As such, an anaerobic fermentation technology which degrades organic waste and simultaneously recovers hydrogen, itself a clean energy source, can provide a new alternative. Especially, as it is reported that when food waste is mixed with the sewage sludge to be digested, relatively deficient nutrients in the food waste are provided from the sewage sludge so that the digestion efficiency and the biogas production rate are increased (see Kim et al., Int. J. Hydrogen Energ., vol. 9. 29, 2004, p. 1607-1616).
Much research with regard to hydrogen fermentation of organic waste is in progress. Substrate pretreatments such as heat, acid, and alkali treatment improved hydrogen production by killing the non-hydrogen producing bacteria present in the substrate and increasing hydrolysis. Various kinds of waste were tested for the hydrogen production and technologies for continuous hydrogen production via process control were developed.
However, even if a pretreated substrate was used, when hydrogen is produced from the real waste in continuous operation, limitations were reported, for example, a long start-up period and hydraulic retention time were required and the hydrogen production sometimes fluctuated unstably (see Kim et al., Int. J. Hydrogen Energ., Vol. 27, 2004, p. 1607-1616; Shin and Youn, Biodegradation, Vol. 16, 2005, p. 33-44).
The major reason to improve the performance by controlling process configuration like sequencing batch reactor (SBR) or up flow anaerobic sludge blanket (UASB) in the existing anaerobic digestion process is to maintain the high concentration of microorganisms with good activity and obtain biogas from the organic components in a short time. It is especially effective when methane producing microorganisms are used which have a very slow growth rate.

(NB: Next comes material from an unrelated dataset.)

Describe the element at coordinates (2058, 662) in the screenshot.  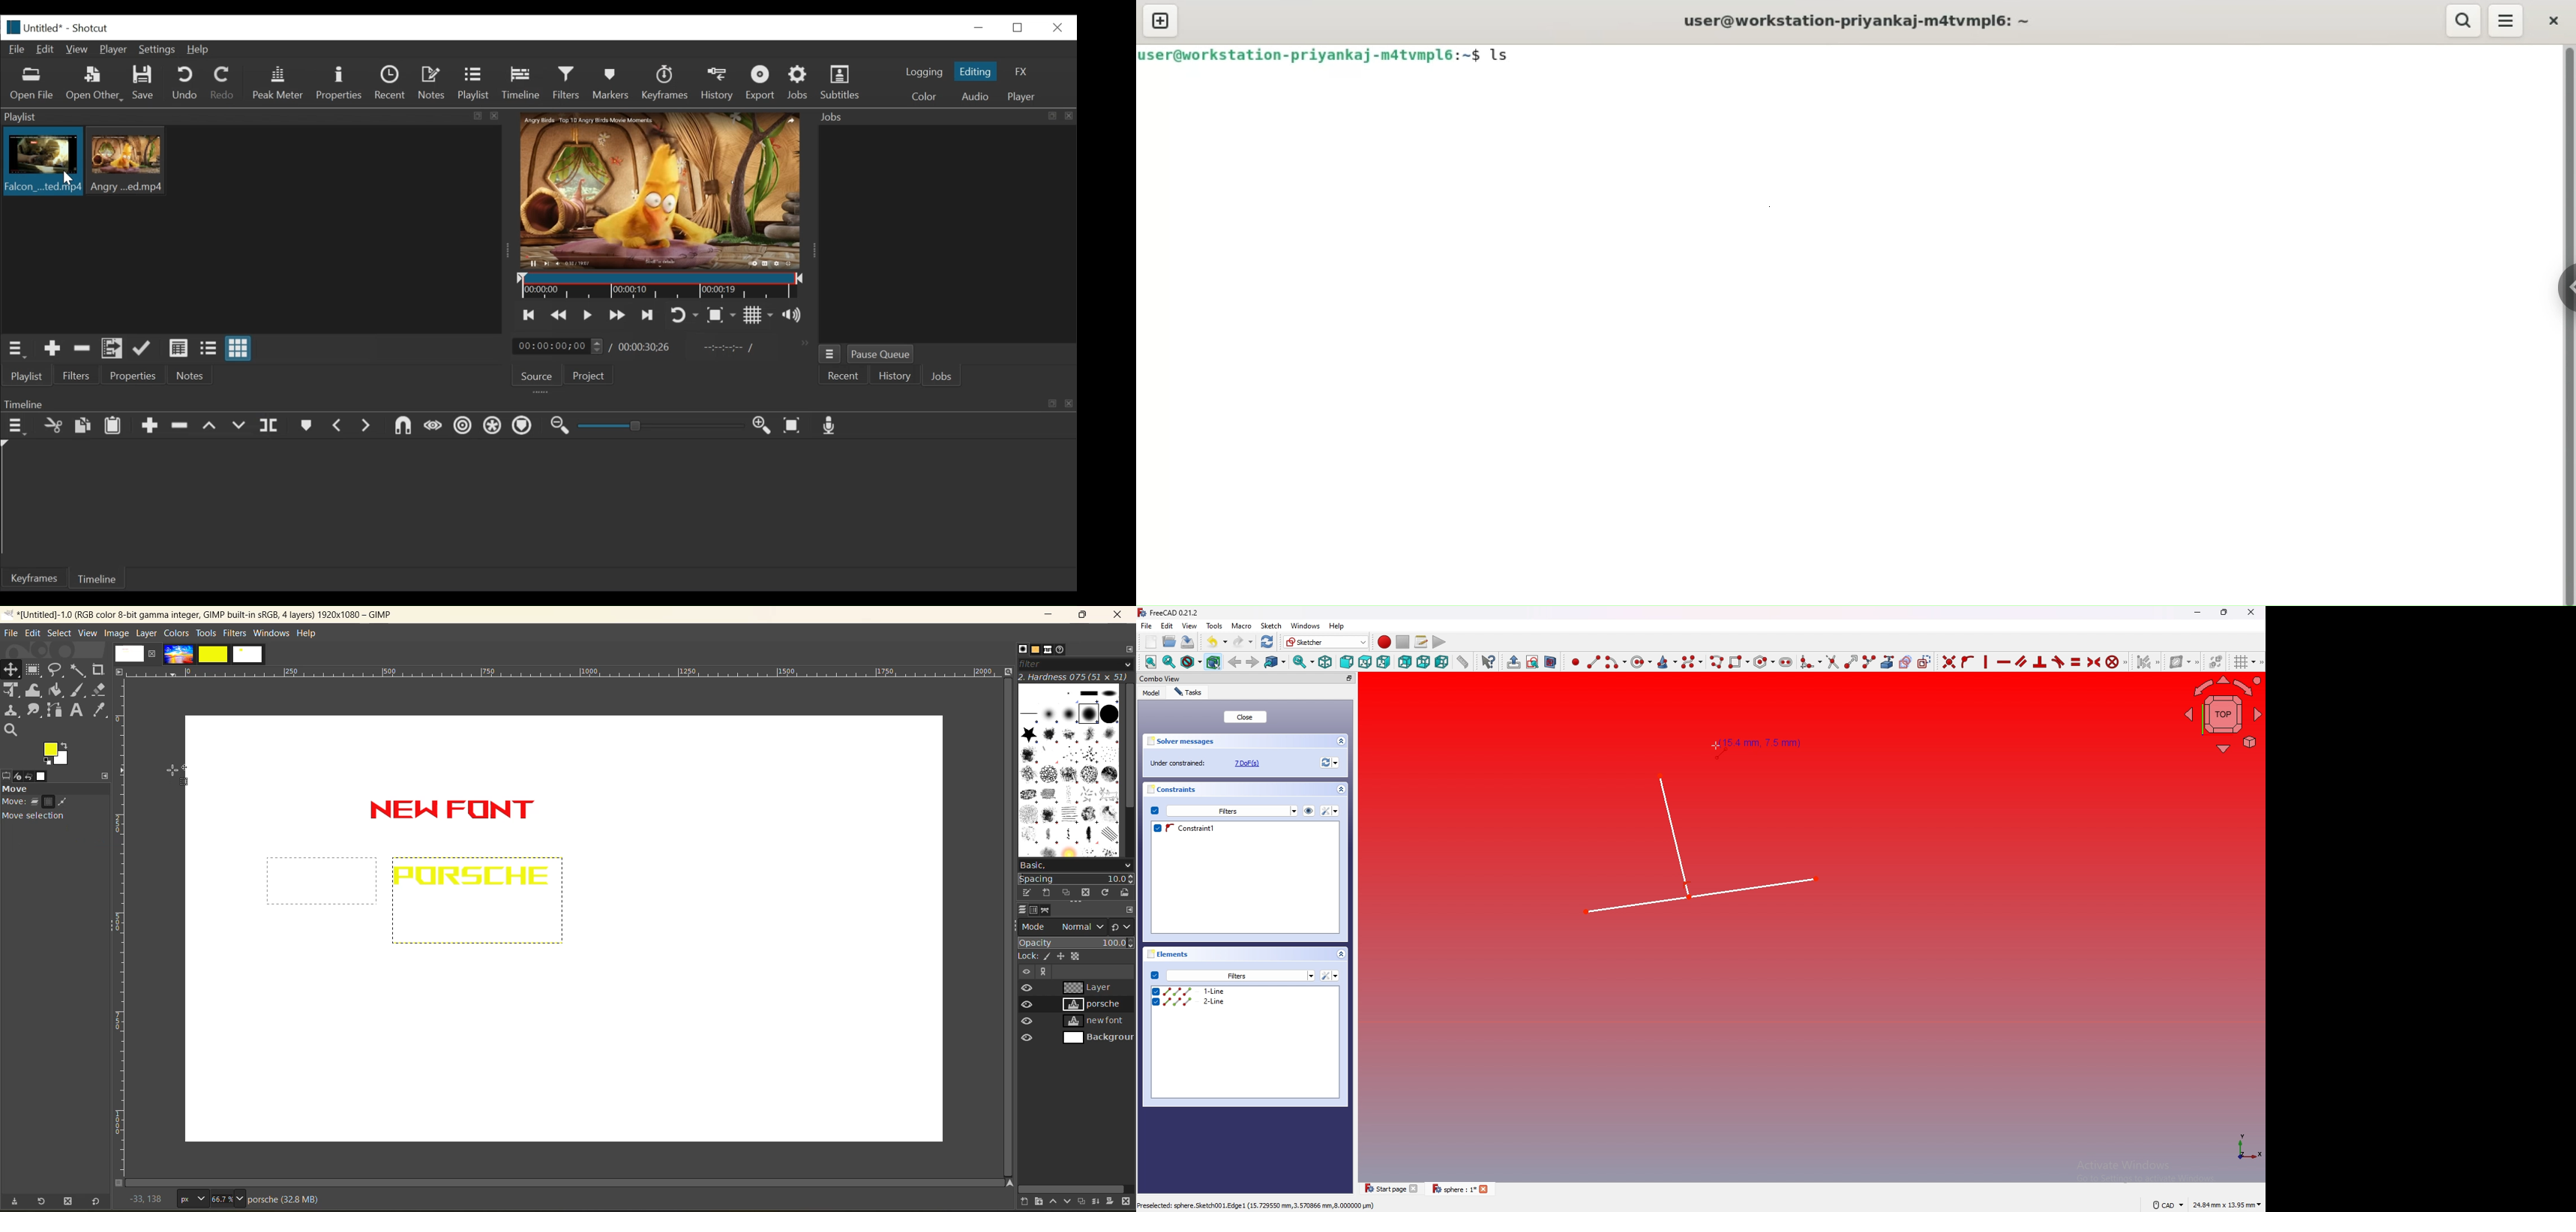
I see `Constrain tangent` at that location.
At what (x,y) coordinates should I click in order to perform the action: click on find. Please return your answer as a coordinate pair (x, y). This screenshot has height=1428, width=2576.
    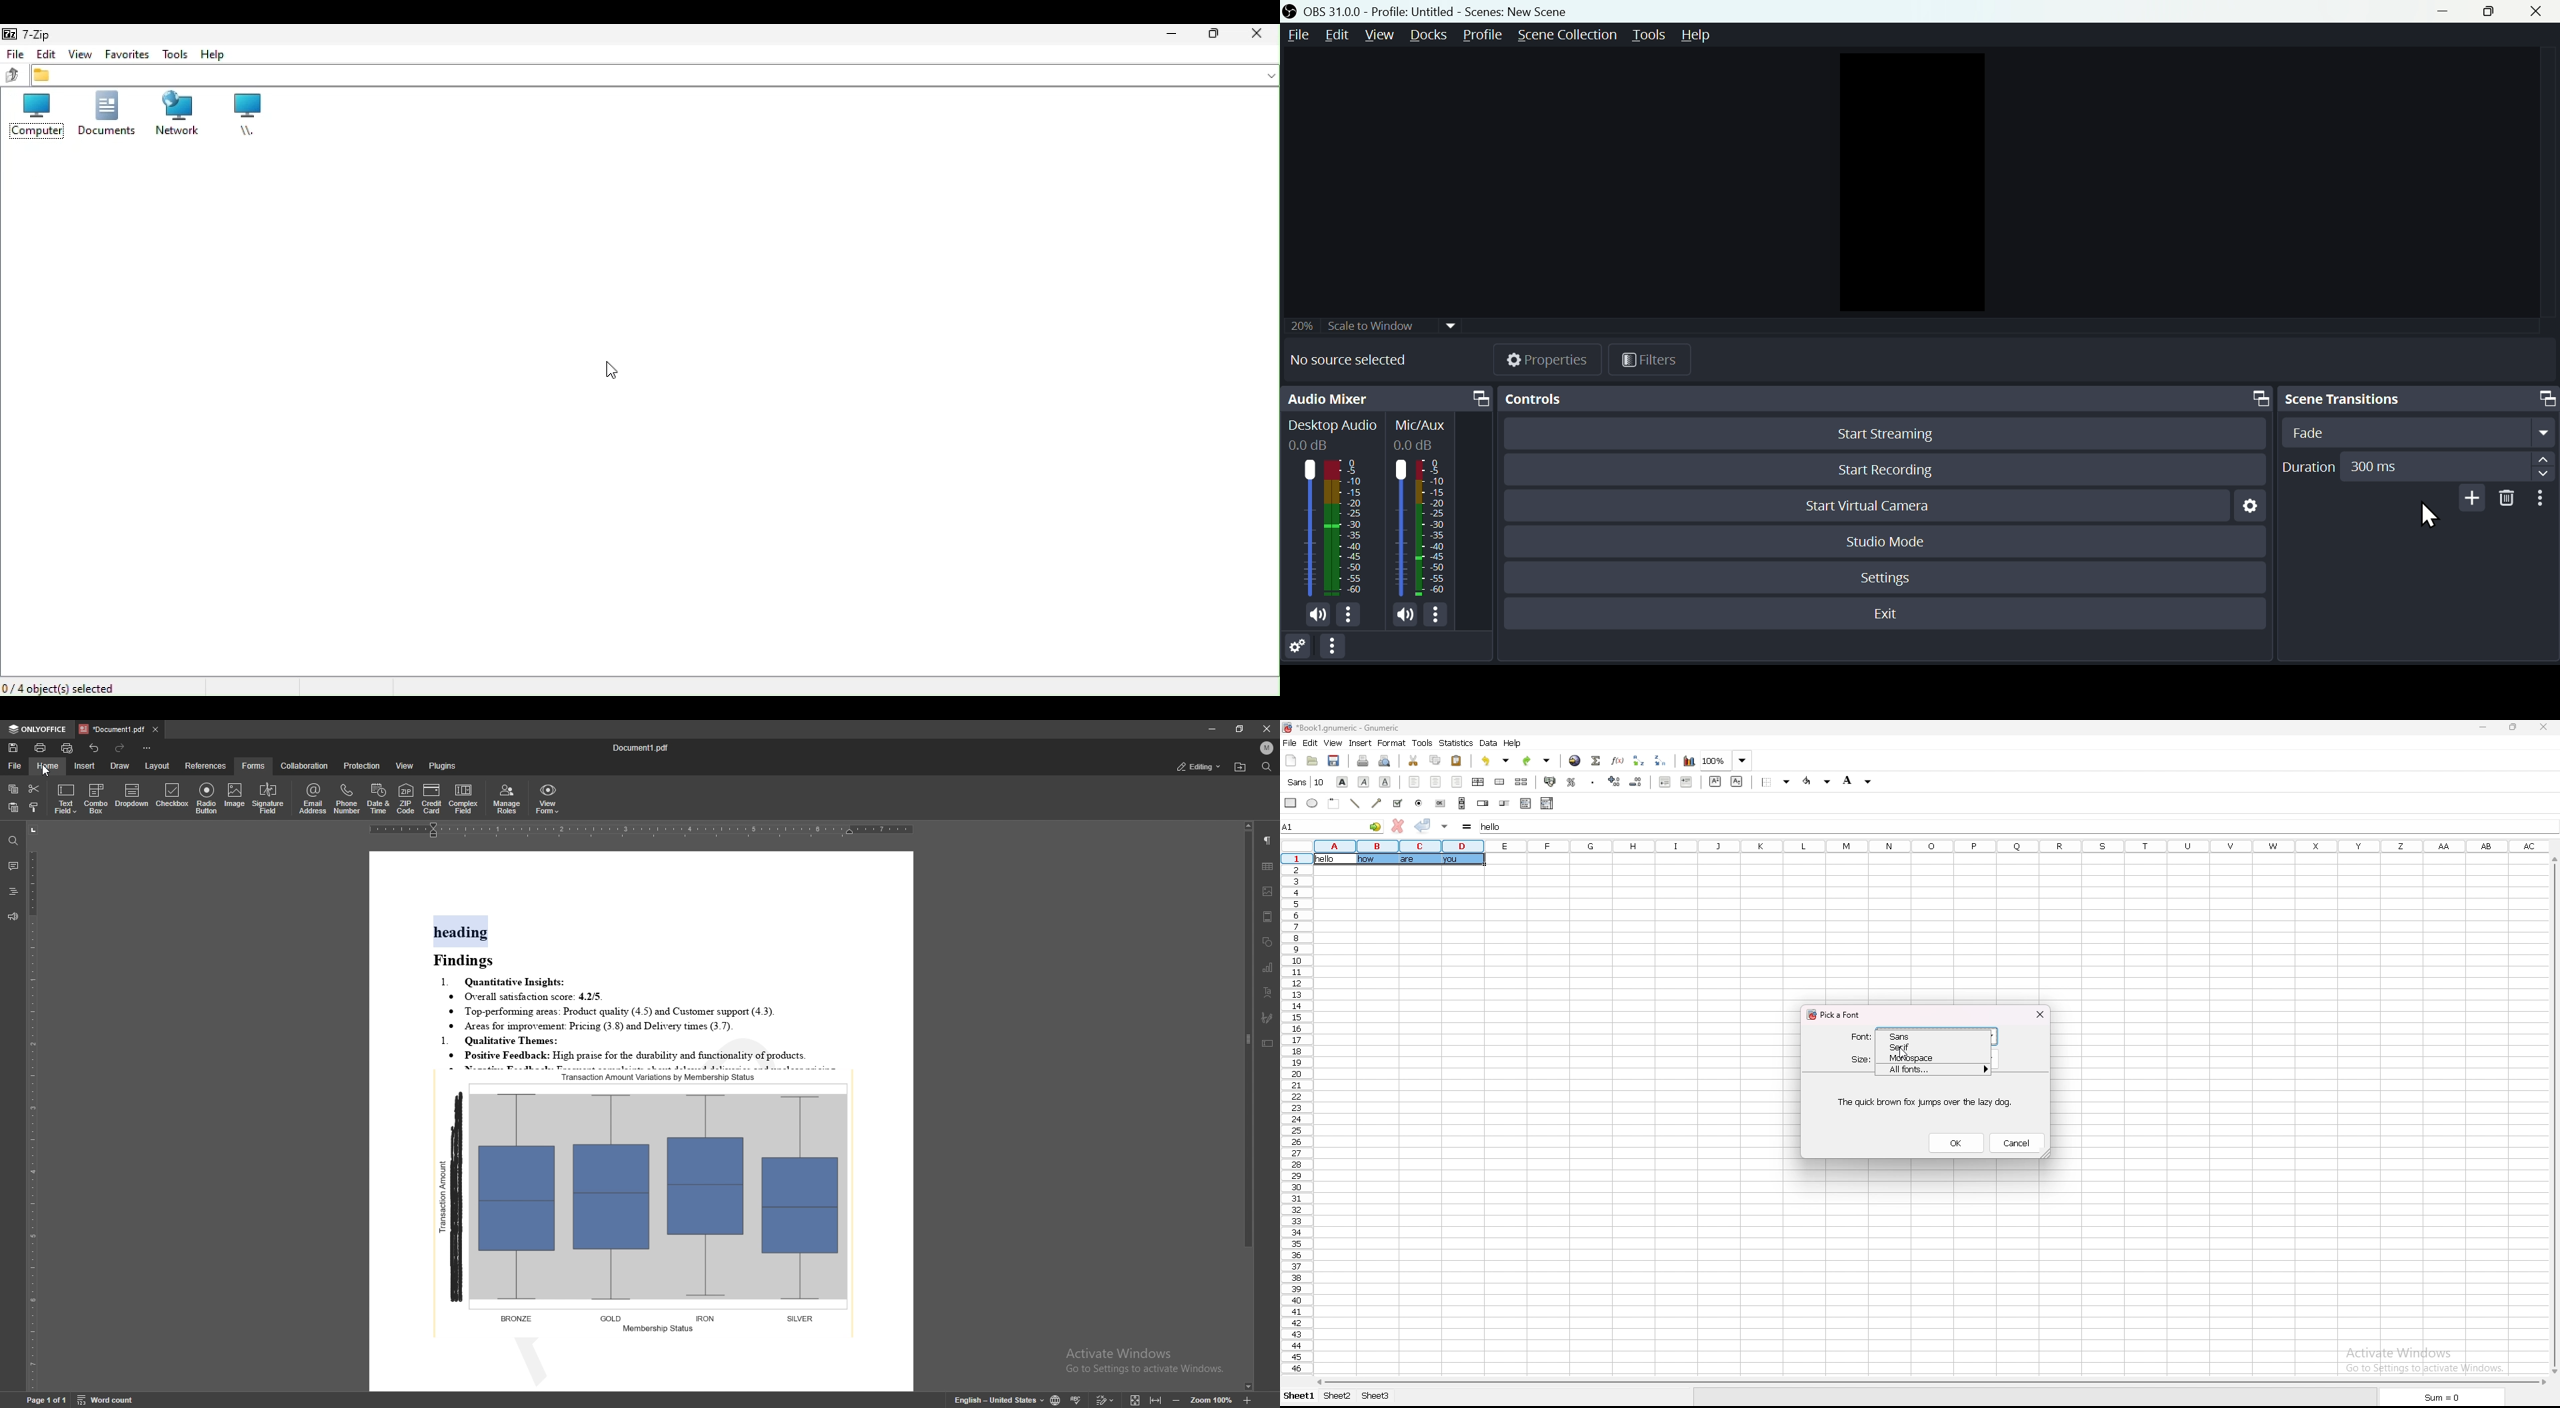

However, the microorganisms with rapid growth rates like hydrogen producing bacteria showed low hydrogen conversion efficiency at long retention time by competing with the non-hydrogen producing bacteria and an unstable yield was observed in continuous operation. On the contrary, if higher hydrogen yield could be obtained by batch operation, the advantages of the continuous operation would be greatly diminished for hydrogen fermentation. In hydrogen fermentation using food waste as a substrate, the batch operation showed higher hydrogen yield in comparison with continuous operation. Although batch operation showed a lag period of 5 to 20 hours, hydrogen fermentation completed within 1 to 5 days. In case of continuous operation, the optimum hydraulic retention time was about 1.5 to 6 days, which did not show increased efficiency over batch operation (see Lay et al., Wat. Res., vol. 33(11), 1999, p. 2579-2586; Okamoto et al., Wat. Sci. Technol., vol. 41(3), 2000, p. 25-32).
Nevertheless, the batch process has a critical defect, as it is necessary to prepare an inoculum each time, hence the process is cumbersome and a pollutant addition itself.